Consignes>
a - Relevez toutes les années citées dans la critique du film d'Hitchcock.
b - Recopiez le passage de la critique du film d'Hitchcock qui commence par les mots « Alfred Hitchcock, 1963 » et s'achève par « en scène pure. ».
c - Poursuivez la critique du film d'Hitchcock à partir de sa dernière phrase.

Texte à lire>
◆ ◆ ◆ ◆ ◆

Alfred Hitchcock, 1963 (États-Unis)
En août 1962, au jardin des plantes de Paris, avec l’air de flâner devant les oiseaux en cage, Hitchcock présente son nouveau film : c’est l’histoire d’une vengeance des oiseaux de toutes espèces contre l’homme. Ils ont été déplumés, mangés ou enfermés et fondent à présent sur leur agresseur par nuées. Hitchcock n’en dit pas plus. Pourtant, le métrage est loin de s’y résumer. Le maître reprend un motif qui ne lui était pas inconnu (les oiseaux, par exemple dans Sabotage, 1936), en fait le réceptacle d’interprétations excitantes et crée l’angoisse par une mise en scène pure.
« Tu as l’air de vouloir attirer les hommes » [1]
La légèreté du début du film est loin de laisser penser à l’apocalypse qui ensuite se déchaîne. Mélanie Daniels (Tippi Heddren) se fait siffler par un jeune garçon. Elle se retourne, sourit et déjà nous grise de plaisir. Le réalisateur apparaît là, avec deux petits fox-terriers (dans un film sur des oiseaux…). Sur la route ensoleillée de Bodega Bay, deux inséparables en voiture se penchent dans le sens des virages. Si les inséparables servent de prétexte au déplacement de Mélanie, le point de départ est celui d’un mensonge (dans l’oisellerie). La belle blonde fait donc la première une entorse à la morale et l’argument nourrit l’interprétation biblique [2]. De plus, la riche héritière (son père est le propriétaire d’un grand journal) est précédée d’une réputation sulfureuse (épisode de la baignade dans une fontaine romaine en tenue d’Ève). Voilà, la blondeur de Tippi Hedren définitivement écartée du symbole de pureté.

◆ ◆ ◆ ◆ ◆

Données fournies>
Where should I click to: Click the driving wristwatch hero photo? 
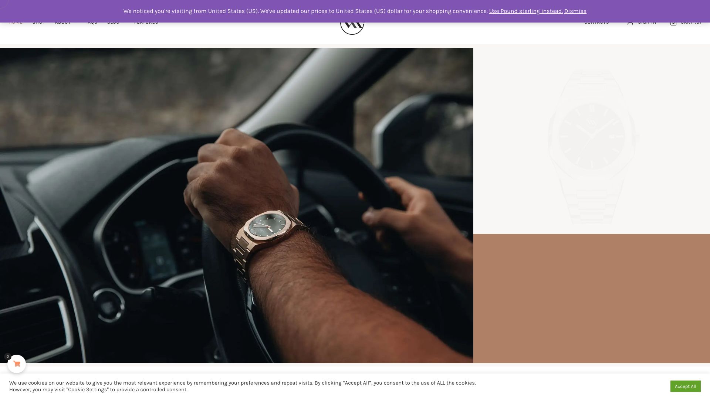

◆ ◆ ◆ ◆ ◆

Réponses>
a - 1963, 1962, 1936

b -
Alfred Hitchcock, 1963 (États-Unis)
En août 1962, au jardin des plantes de Paris, avec l’air de flâner devant les oiseaux en cage, Hitchcock présente son nouveau film : c’est l’histoire d’une vengeance des oiseaux de toutes espèces contre l’homme. Ils ont été déplumés, mangés ou enfermés et fondent à présent sur leur agresseur par nuées. Hitchcock n’en dit pas plus. Pourtant, le métrage est loin de s’y résumer. Le maître reprend un motif qui ne lui était pas inconnu (les oiseaux, par exemple dans Sabotage, 1936), en fait le réceptacle d’interprétations excitantes et crée l’angoisse par une mise en scène pure.

c -
L’ORIGINE DU MAL…
De même, sous l’apparence du film catastrophe (puisqu’on a fait de lui un terminus post quem du genre), la réalisation traite de relations humaines : le rapport amoureux entre Mélanie et Mitch (Rod Taylor [3]), la crainte d’une mère de voir son fils au bras d’une femme, la catastrophe de le voir partir et l’abandonner. Quoique le sens à donner aux comportements des oiseaux puisse nous échapper, ils semblent être la projection concrète des sentiments ou de leurs conséquences sur l’équilibre social. Sans qu’Hitchcock n’en retienne aucune, plusieurs explications sont malgré tout envisagées. L’amatrice d’ornithologie est incrédule et après l’attaque de la ville, elle est disqualifiée d’un plan subjectif (montrée seule, de dos, n’osant pas se retourner et soutenir le regard des autres). L’ivrogne est changé en prophète millénariste, mais son état et sa déclamation ne sont pas conciliables pour que le bougre ne tombe pas en discrédit. Une mère de famille désigne aussi Mélanie comme l’origine du mal (« You’re evil »). Elle se fait gifler ; l’acte fait l’effet d’un désaveu. Ces derniers arguments, millénarisme et origine féminine du mal, marquent un nouveau renvoie à la Bible.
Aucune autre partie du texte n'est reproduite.